On 30 March 2011, Arts Council England announced a round of funding cuts that were to have a deep and long-lasting effect on a number of theatre companies – my own company, Out of Joint, among them. We were shocked and dismayed to learn that our annual funding would be reduced by more than £99,432. Together with the 10% cut suffered by all institutions the previous year, the total loss amounted to nearly £130,000. In other words, we were to lose 20% of our total funding. As I write, we are still struggling to put together a programme that minimises these traumatic effects.

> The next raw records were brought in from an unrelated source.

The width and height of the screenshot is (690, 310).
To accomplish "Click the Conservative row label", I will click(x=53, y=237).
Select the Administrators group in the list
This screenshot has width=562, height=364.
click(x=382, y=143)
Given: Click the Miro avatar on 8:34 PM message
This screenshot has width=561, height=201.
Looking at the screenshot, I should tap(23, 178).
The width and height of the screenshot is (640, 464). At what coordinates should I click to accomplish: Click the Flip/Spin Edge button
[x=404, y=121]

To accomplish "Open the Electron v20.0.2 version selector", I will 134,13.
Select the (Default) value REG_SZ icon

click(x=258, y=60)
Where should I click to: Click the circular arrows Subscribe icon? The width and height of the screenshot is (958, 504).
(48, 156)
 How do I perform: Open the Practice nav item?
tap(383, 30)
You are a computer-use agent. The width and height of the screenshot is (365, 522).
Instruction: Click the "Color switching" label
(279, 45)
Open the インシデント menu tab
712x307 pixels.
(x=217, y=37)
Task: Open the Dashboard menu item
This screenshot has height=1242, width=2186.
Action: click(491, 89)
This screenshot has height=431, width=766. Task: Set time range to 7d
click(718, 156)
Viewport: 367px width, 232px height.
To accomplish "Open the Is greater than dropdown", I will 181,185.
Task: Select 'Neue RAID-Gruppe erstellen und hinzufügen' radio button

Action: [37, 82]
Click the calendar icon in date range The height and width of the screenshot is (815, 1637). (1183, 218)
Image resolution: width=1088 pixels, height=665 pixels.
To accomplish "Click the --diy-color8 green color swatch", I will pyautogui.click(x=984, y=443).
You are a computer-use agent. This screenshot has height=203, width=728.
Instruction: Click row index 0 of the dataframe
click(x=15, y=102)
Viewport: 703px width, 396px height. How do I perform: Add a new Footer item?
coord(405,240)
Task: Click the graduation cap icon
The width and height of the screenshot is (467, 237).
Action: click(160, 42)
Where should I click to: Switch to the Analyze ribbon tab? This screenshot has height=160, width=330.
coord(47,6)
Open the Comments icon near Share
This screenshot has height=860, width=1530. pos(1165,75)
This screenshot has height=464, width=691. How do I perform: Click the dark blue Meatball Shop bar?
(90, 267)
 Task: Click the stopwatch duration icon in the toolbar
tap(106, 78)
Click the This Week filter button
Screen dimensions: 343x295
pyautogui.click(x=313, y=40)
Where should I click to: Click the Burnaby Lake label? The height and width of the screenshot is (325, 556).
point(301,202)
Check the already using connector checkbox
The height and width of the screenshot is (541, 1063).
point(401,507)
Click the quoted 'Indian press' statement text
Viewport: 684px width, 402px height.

Everyone knew hard times were coming to the theatre. The country was in an economic crisis and cuts in theatre grants had been widely predicted. The Conservative economic line at the time – that austerity was the way out of recession and that spending should be reduced across the board – had its most profound effects on welfare, healthcare, housing and the pillars of our society, but the arts were to be slashed as well. Arguments that the theatre industry as a whole made a net profit for the UK fell on deaf ears – it was to be hair shirts and pinched pennies all round. My wife, Stella Feehily, has recently written a play about the NHS, This May Hurt a Bit, and while researching the project we met Ken Clarke, former Conservative minister for health. He is the worst kind of Tory: personable, witty, charming and rather wise. At the end of our meeting we were chatting casually and I asked him what was going to happen to the theatre: "You're going to be cut," he said with a huge grin. "Yes, you're certainly going to be cut."